Latin American currencies will likely recoup much of their recent losses in coming months, the latest Reuters poll of currency market strategists showed, casting doubt over warnings of a 2013-style tantrum. Forecasts for where the six main Latin American currencies polled by Reuters over the last few days will trade in 12 months barely changed from an April survey.
That was a striking result in the wake of a week-long sell-off that pummeled major currencies to multi-year lows and drove central bankers across the region to action. The Brazilian real is forecast at 3.4 to the dollar, according to the median of 31 estimates, 5 percent stronger than Tuesday's close but only a tick weaker than the previous 3.35 prediction. The median estimate for the Mexican peso remained flat at 18.5 to the dollar.
This suggests recent losses, triggered by concerns that a widening US fiscal deficit and accelerating inflation could force the Federal Reserve to hike interest rates more than expected, may have been exaggerated. Recent losses "owe more to market speculation in bond yields than to Fed policy itself," Infinity Asset Chief Economist Jason Vieira said. "There is of course the question of whether it will increase rates three or four times this year, but any radical tightening seems far-fetched at this point."

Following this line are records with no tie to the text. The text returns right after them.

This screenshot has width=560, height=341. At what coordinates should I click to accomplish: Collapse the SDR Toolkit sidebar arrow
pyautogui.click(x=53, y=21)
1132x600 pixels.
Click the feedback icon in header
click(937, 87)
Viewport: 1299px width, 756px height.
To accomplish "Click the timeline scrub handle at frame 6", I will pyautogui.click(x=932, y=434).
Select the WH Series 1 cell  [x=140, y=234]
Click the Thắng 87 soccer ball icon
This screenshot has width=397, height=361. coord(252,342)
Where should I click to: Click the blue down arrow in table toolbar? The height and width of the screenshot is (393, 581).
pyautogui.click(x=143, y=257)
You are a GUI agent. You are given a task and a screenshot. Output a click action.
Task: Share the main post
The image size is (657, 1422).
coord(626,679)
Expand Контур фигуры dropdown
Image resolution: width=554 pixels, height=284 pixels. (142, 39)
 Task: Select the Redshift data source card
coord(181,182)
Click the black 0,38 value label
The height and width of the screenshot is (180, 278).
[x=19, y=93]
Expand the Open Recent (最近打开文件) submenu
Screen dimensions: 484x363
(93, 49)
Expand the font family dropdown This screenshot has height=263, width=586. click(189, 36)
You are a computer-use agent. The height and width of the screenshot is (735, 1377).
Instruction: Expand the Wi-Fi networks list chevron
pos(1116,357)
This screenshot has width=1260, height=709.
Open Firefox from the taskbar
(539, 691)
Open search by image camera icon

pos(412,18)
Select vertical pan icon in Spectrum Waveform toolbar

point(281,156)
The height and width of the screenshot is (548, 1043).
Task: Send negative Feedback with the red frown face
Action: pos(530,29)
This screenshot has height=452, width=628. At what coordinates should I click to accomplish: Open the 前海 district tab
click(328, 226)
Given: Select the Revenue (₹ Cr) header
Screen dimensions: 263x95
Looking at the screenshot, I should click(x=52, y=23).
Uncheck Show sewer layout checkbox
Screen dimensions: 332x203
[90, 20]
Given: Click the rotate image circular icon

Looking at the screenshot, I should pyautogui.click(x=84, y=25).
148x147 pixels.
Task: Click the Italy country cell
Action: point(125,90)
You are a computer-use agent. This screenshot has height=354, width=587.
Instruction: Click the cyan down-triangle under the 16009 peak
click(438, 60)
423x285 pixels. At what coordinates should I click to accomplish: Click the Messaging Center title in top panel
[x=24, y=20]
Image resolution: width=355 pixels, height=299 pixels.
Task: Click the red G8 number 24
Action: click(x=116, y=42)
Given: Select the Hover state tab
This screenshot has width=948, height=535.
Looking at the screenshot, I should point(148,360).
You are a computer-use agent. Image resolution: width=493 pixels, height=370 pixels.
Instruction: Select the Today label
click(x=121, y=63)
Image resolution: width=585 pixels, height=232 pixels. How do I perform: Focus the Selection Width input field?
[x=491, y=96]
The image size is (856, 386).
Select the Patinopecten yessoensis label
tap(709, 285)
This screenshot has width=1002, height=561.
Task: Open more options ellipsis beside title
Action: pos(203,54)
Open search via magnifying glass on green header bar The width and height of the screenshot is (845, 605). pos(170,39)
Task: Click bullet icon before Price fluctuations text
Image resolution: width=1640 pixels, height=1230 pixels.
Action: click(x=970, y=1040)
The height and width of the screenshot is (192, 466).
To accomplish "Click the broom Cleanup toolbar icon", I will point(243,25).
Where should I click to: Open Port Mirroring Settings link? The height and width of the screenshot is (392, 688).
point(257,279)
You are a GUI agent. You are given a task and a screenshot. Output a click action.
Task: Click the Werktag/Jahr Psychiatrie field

His remarks underscore a sanguine attitude among forecasters, most of whom made substantial changes only to their three- and six-month forecasts after the recent sell-off. That would indicate the current market rout will not herald a prolonged period of currency weakness akin to 2013's "taper tantrum," when the Fed began to step back from the monetary stimulus it had introduced to calm the financial crisis.
Still, poll respondents acknowledged currencies exposed to political instability, such as the Argentine peso, could be vulnerable to outflows. Estimates for Argentina's currency, by far the biggest loser in the region and currently trading near all-time lows, were little changed from the previous poll.